WHAT TO WORK ON — Put the listing into a Markdown table with two columns, Row and Line, giving each non-blank line its own row. Leave out the pictures.
++++ INPUT FOR THIS TASK
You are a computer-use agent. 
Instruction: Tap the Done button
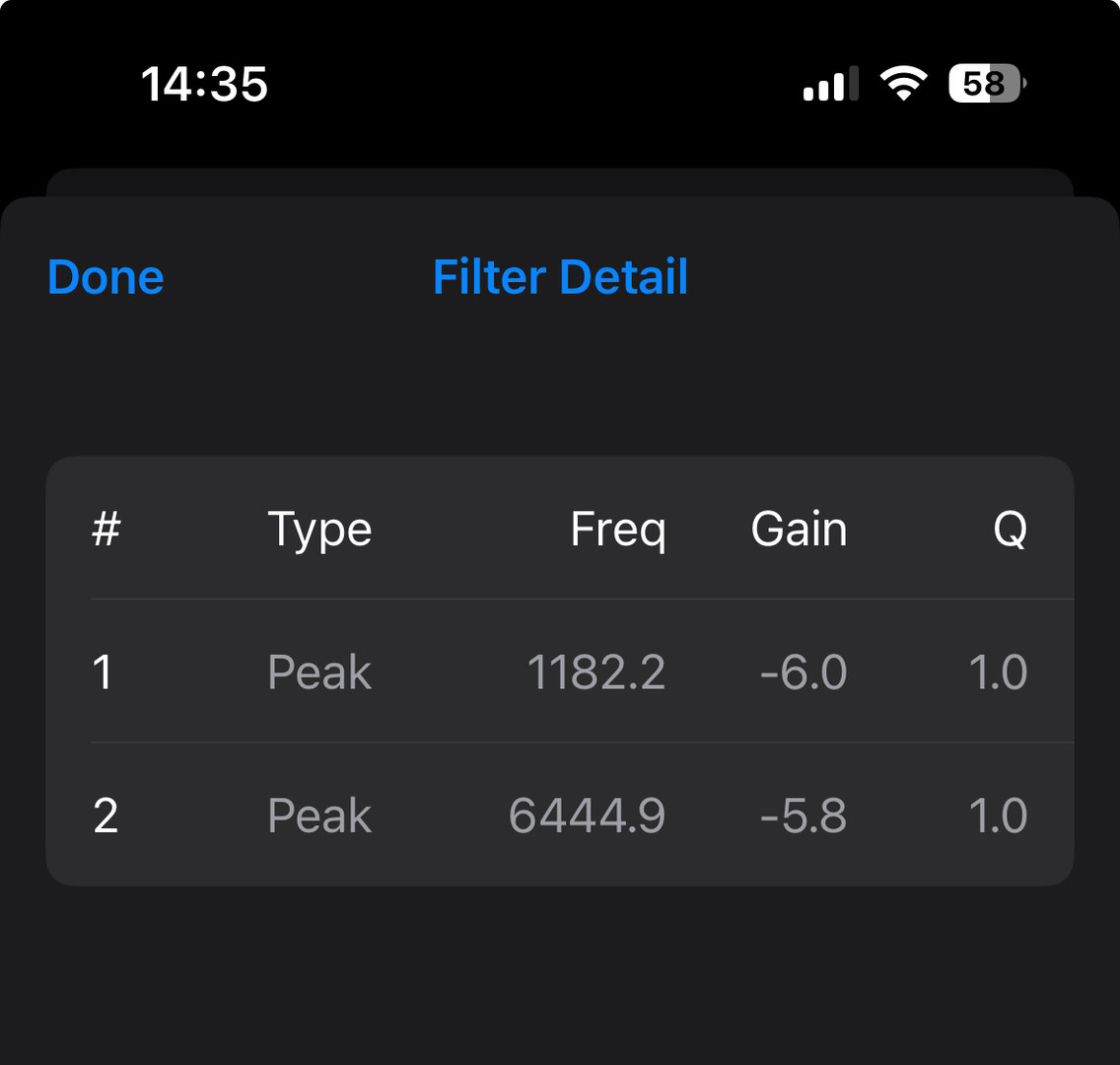[x=105, y=277]
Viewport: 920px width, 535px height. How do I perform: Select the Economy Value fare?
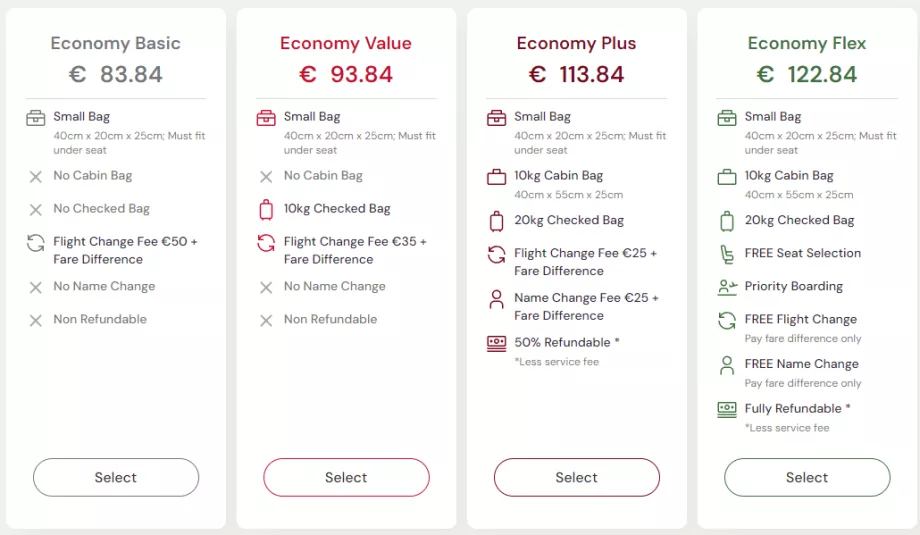346,478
++++++++
OUTPUT FOR THIS TASK —
| Row | Line |
|---|---|
| 1 | You are a computer-use agent.  |
| 2 | Instruction: Tap the Done button |
| 3 | [x=105, y=277] |
| 4 | Viewport: 920px width, 535px height. How do I perform: Select the Economy Value fare? |
| 5 | 346,478 |